Set in one of famous theatre architect Frank Matcham’s stunning edifices, the setting couldn’t be more perfect, the theatre having been erected around the same period as the novel is set. The perfection doesn’t last long though. Following the beautiful youth as he binds his soul to a painting for everlasting good looks, the production is confusingly recontextualised to what we assume is the 1930/40’s. It is a messy affair and seems to have no real purpose. The decadence of the 1890’s (when the novel is set) contrasts heavily with the war-obsessed 30/40’s, and the homoeroticism and effeminate nature of the male characters is completely at odds with the period it is moved to. This is not the first example of incidental muddying of the novels waters.
This production just rings off, being a rather prudish view of one of the most shocking and scandalous books of its time. To not delve into the very heart of “new hedonism” and the cruelty that it is so often accompanied by is to do the novel and its writer a disservice. I mean, this book is apparently “calculated to subvert morality and to encourage unnatural vice” the very criticism used in Oscar Wilde’s trial to convict him of homosexuality. This production sanitises and dilutes it so much so that none of the sex appeal is left. This is a opulent, distressing novel filled with blood, hatred and philosophy. Oscar Wilde was one of the most high profile homosexuals to be convicted openly in British law. Therefore the three main male characters’ love triangle wasn’t viewed by the Victorian public as purely platonic, so why would a modern writer bleach this most important piece of gay culture? One fully dressed orgy (which is basically a flash mob) and a vague hint at a homosexual tryst does not a Picture of Dorian Grey make!
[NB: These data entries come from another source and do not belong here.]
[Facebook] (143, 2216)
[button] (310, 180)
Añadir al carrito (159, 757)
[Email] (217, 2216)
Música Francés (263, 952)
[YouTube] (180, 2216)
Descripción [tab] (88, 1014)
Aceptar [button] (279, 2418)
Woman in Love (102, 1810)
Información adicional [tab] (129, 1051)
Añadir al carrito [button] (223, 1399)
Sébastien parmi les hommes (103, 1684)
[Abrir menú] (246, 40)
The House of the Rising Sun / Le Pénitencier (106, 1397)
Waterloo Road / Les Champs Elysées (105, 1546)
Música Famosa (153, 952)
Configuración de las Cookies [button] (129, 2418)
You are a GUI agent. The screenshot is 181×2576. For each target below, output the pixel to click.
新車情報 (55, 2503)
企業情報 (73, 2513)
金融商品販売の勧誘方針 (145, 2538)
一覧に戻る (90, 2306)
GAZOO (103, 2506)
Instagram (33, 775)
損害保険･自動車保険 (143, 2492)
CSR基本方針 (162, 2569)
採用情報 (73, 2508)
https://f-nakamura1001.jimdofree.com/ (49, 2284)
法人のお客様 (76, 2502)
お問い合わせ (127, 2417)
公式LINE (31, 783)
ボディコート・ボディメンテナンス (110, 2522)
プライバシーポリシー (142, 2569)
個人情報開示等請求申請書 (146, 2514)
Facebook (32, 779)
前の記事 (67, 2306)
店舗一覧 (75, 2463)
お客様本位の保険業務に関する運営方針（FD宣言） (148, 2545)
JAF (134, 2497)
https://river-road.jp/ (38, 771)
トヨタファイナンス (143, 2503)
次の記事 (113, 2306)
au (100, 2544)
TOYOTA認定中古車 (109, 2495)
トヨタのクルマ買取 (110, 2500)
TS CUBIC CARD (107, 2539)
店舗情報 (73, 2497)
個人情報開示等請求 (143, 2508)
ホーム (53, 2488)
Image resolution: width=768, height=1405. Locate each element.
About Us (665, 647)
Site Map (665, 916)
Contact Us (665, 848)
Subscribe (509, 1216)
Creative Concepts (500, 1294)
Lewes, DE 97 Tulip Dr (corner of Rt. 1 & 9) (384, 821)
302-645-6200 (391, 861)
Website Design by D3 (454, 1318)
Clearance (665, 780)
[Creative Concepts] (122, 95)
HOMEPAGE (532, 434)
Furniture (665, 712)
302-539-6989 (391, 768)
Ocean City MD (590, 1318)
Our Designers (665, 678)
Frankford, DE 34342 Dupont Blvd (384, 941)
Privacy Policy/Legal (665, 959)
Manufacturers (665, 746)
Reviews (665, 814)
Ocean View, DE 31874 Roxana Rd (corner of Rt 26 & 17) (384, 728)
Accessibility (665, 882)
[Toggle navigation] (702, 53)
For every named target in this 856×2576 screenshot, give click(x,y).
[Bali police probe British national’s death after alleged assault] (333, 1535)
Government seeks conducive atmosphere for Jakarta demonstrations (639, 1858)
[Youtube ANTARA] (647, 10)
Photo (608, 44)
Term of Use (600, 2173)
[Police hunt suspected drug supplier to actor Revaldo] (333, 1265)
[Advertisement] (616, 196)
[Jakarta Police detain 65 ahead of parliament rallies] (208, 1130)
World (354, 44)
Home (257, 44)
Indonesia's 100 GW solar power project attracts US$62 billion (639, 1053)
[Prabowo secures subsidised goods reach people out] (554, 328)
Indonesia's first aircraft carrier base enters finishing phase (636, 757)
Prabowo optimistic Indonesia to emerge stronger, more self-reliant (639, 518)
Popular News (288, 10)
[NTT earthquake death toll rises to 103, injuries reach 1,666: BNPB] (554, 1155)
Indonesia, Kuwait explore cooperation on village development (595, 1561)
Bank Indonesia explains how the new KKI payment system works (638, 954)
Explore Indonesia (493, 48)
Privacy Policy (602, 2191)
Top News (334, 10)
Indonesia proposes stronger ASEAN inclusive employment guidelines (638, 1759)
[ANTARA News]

The only saving grace is a truly beautiful set by Sarah Beaton, although her stylistic choice of using a frame covered in plastic for the portrait is just anticlimactic. Nevertheless, a cracked 19th century drawing room plays host to some glorious lighting effects by Matt Haskins. The peeling paint and minimal furniture cast some impressively ominous shadows. Also, Jonathan Wrather (Emmerdale and Coronation Street, spoilt!) playing Henry provides a strong backbone for the production, standing the comparison to Colin Firth in the 2009 film pretty well. Additionally, Daniel Goode as the painter Basil offers some strong acting amidst the theatrical clutter. Gavin Fowler playing Dorian falls quickly into melodrama when later on in the play our leads succumbs to vice. The rest of the cast, although playing the parts reasonably effectively, don’t really stand out.
This is my favourite book, and Oscar Wilde’s only full novel. It lives on within not only LGBTQ+ culture, but culture in general as a deconstruction of vanity and morality. It is complex, contradictory and monstrous, and a very difficult feat to pull off. This is an attempt to stage the story but without any real understanding of the unpalatable nature therein. Unfortunately, Dorian’s statement “I love acting. It is so much more real than life” falls on deaf ears as the house lights of The Richmond Theatre begin to rise.
The Picture of Dorian Grey is playing until 27 April.